● DESCRIPTION OF THE TASK: Exact copies of the lines from the start of the records through the line with "Política de Privacidad (30, 2528)" are what the answer must hold; pictures are not part of it.

- - -

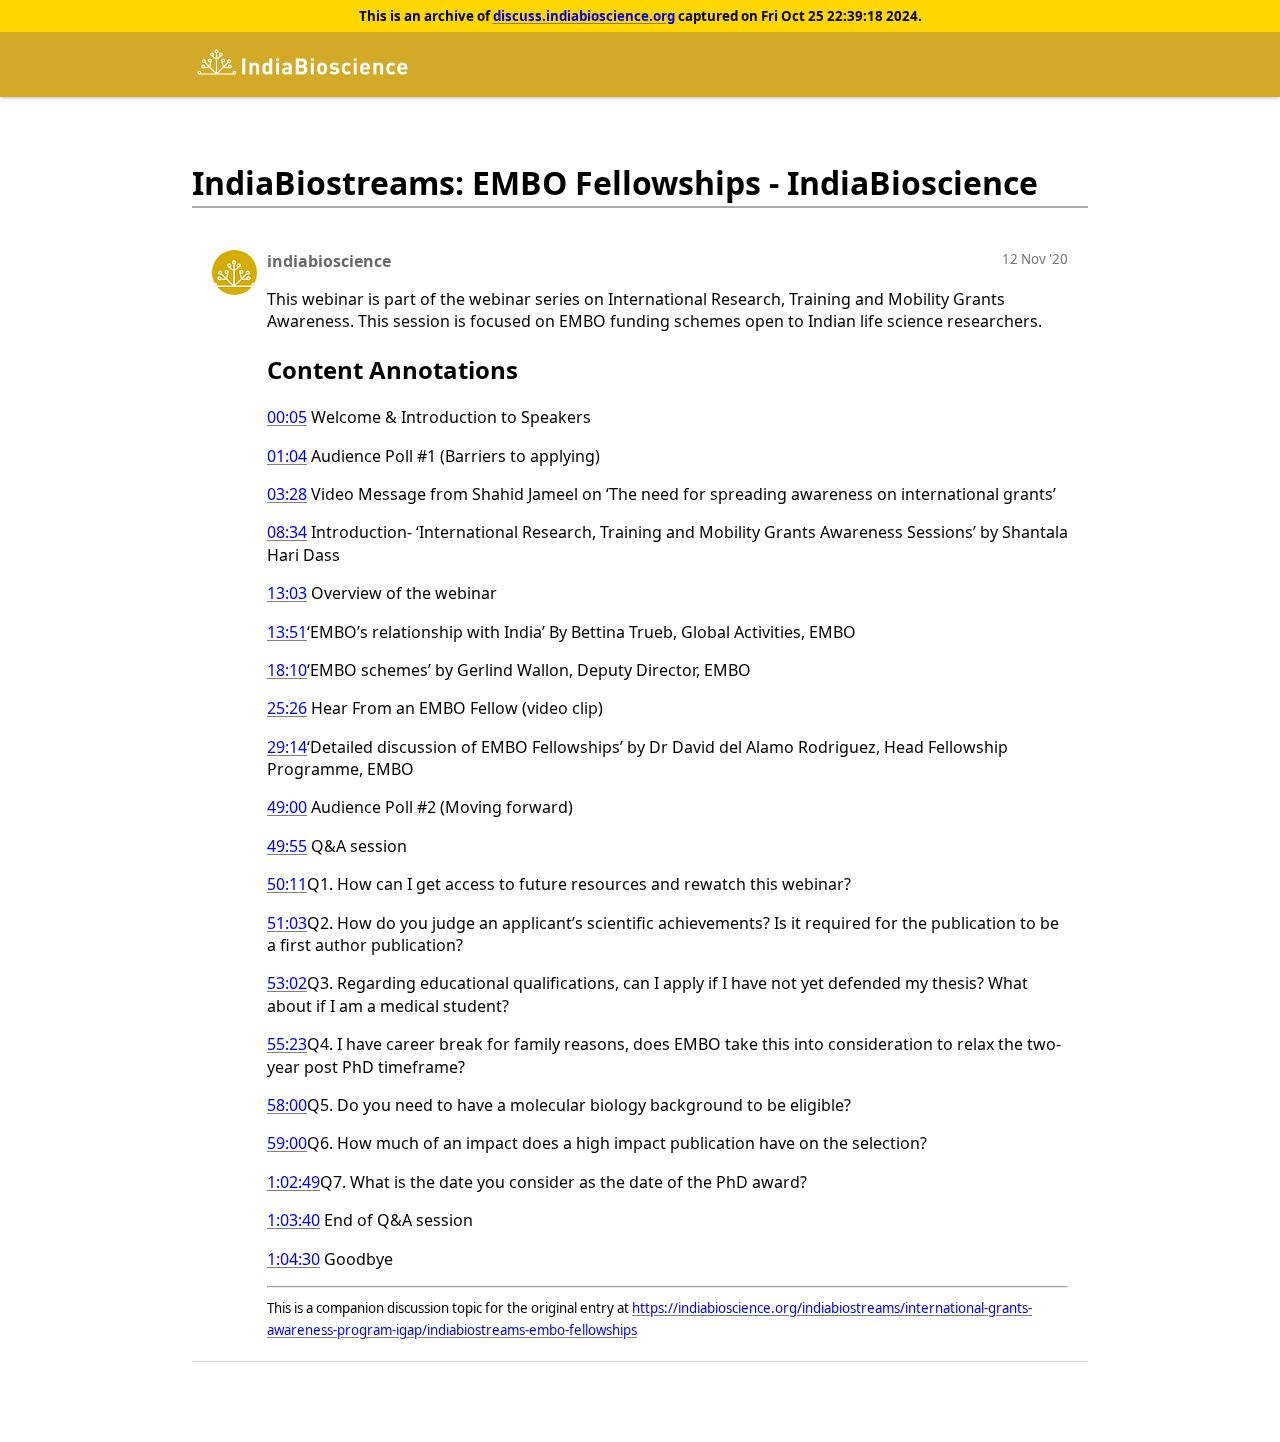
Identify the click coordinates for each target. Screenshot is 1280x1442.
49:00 (287, 807)
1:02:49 (293, 1182)
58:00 (287, 1105)
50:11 (287, 884)
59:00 (287, 1143)
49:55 (287, 846)
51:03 (287, 923)
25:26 (287, 708)
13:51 (287, 632)
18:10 (287, 670)
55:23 (287, 1044)
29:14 (287, 747)
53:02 (287, 983)
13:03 (287, 593)
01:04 (287, 456)
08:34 (287, 532)
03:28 (287, 494)
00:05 (287, 417)
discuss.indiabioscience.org (584, 16)
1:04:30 (293, 1259)
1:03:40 (293, 1220)
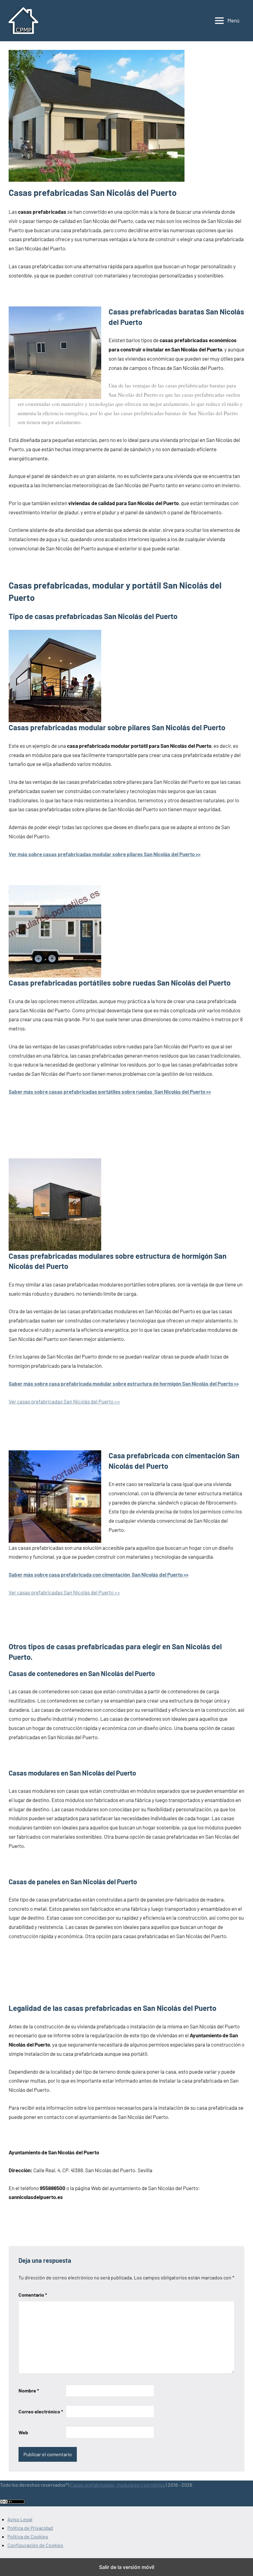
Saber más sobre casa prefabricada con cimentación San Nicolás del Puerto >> (99, 1574)
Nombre (29, 2390)
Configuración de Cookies (35, 2545)
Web (23, 2432)
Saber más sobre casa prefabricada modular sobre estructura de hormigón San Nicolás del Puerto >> (124, 1383)
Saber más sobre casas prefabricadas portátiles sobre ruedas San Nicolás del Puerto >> (110, 1091)
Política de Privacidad (30, 2528)
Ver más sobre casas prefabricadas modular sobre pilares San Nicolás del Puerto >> (105, 854)
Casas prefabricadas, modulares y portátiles (117, 2485)
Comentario (33, 2295)
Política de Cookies (27, 2536)
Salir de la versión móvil (126, 2567)
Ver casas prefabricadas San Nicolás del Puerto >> (64, 1401)
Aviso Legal (19, 2519)
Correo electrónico (41, 2411)
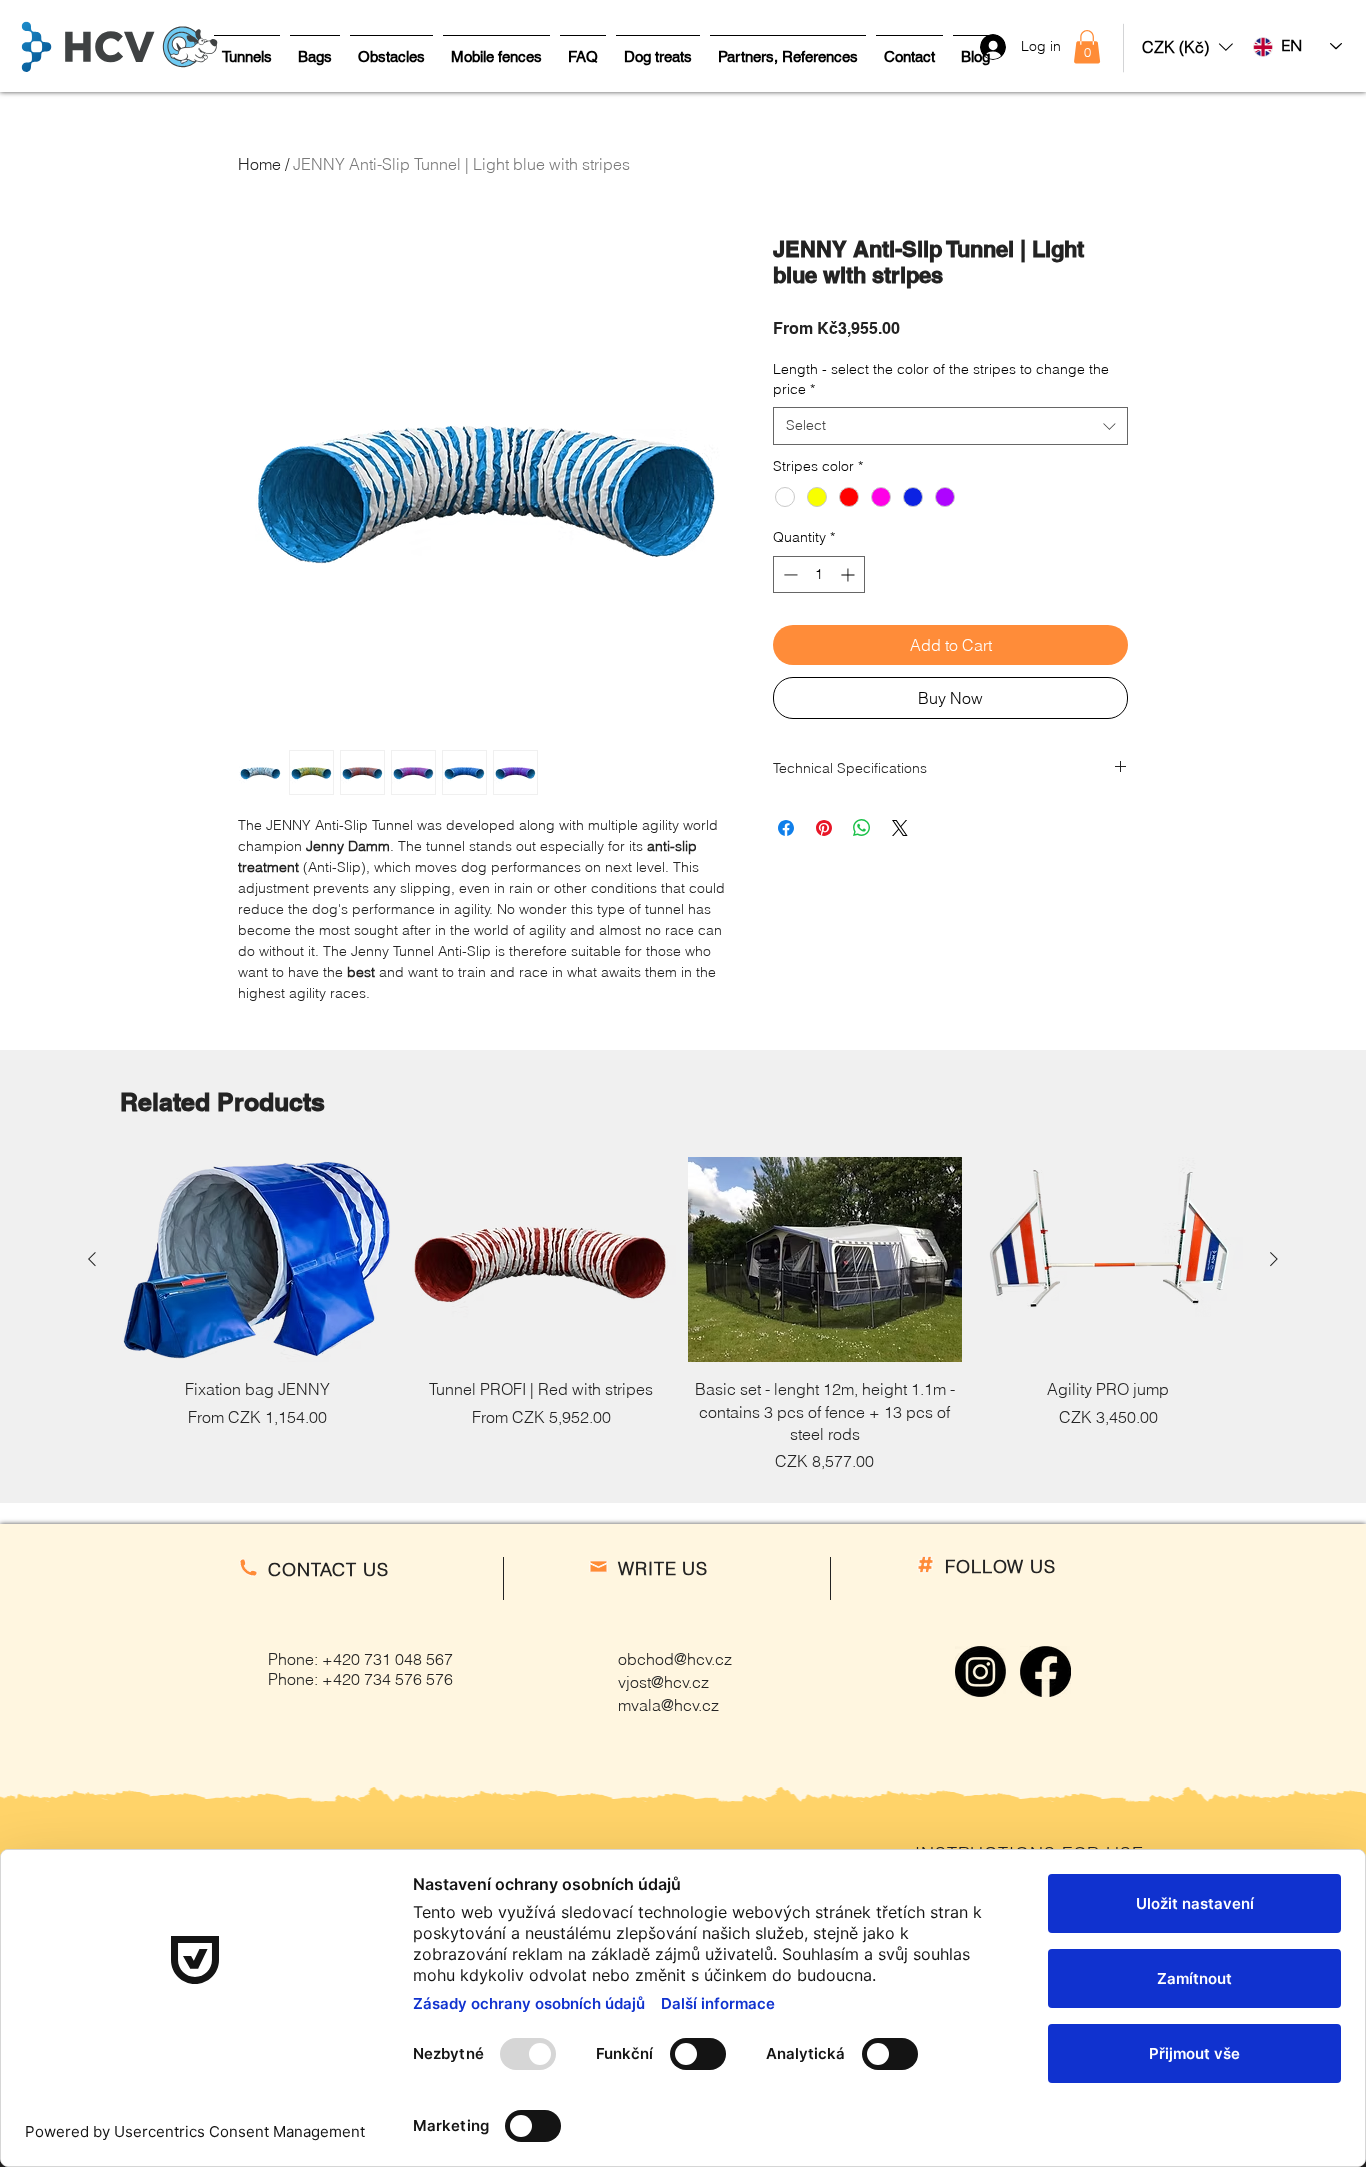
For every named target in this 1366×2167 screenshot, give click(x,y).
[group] (683, 1315)
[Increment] (849, 574)
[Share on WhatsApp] (862, 828)
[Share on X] (900, 828)
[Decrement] (788, 574)
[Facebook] (1045, 1671)
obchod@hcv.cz (675, 1659)
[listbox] (1187, 46)
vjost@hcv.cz (663, 1682)
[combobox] (950, 426)
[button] (1187, 46)
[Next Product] (1274, 1259)
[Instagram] (980, 1671)
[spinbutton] (819, 574)
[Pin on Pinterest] (824, 828)
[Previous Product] (92, 1259)
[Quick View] (258, 1259)
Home (259, 164)
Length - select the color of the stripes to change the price (941, 379)
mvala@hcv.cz (668, 1705)
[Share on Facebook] (786, 828)
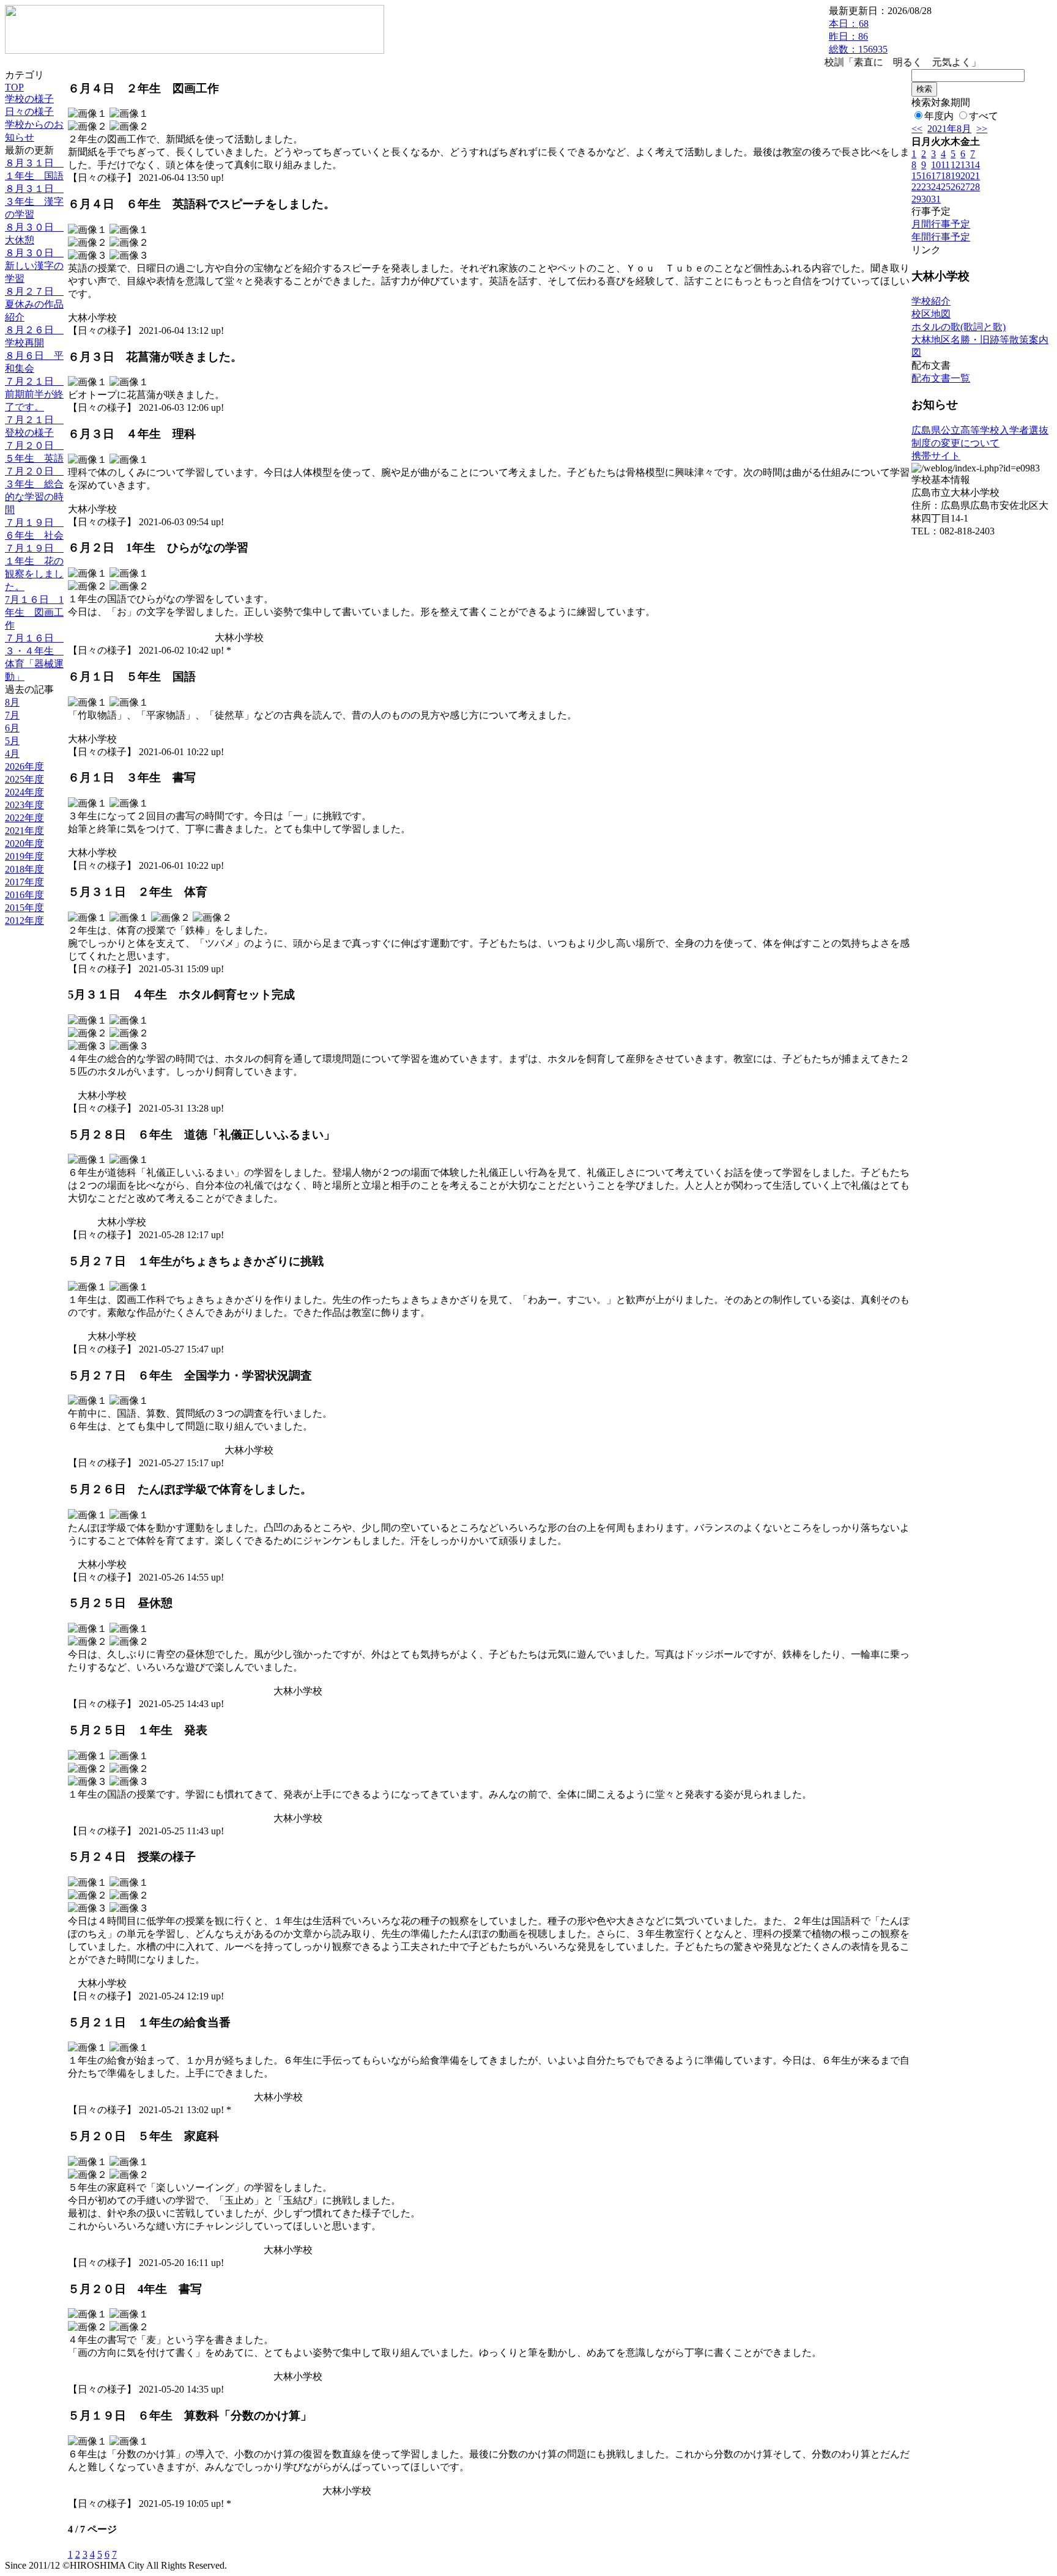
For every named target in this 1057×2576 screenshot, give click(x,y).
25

- - -

● THE ANSWER:
Identify the click coordinates for each target. Screenshot is 1280x1442.
49:00 (287, 807)
1:02:49 (293, 1182)
58:00 (287, 1105)
50:11 (287, 884)
59:00 (287, 1143)
49:55 (287, 846)
51:03 (287, 923)
25:26 (287, 708)
13:51 (287, 632)
18:10 (287, 670)
55:23 (287, 1044)
29:14 (287, 747)
53:02 (287, 983)
13:03 (287, 593)
01:04 (287, 456)
08:34 (287, 532)
03:28 (287, 494)
00:05 (287, 417)
discuss.indiabioscience.org (584, 16)
1:04:30 (293, 1259)
1:03:40 (293, 1220)
Saber más sobre casa prefabricada con cimentación San Nicolás del Puerto >> (99, 1574)
Nombre (29, 2390)
Configuración de Cookies (35, 2545)
Web (23, 2432)
Saber más sobre casa prefabricada modular sobre estructura de hormigón San Nicolás del Puerto >> (124, 1383)
Saber más sobre casas prefabricadas portátiles sobre ruedas San Nicolás del Puerto >> (110, 1091)
Política de Privacidad (30, 2528)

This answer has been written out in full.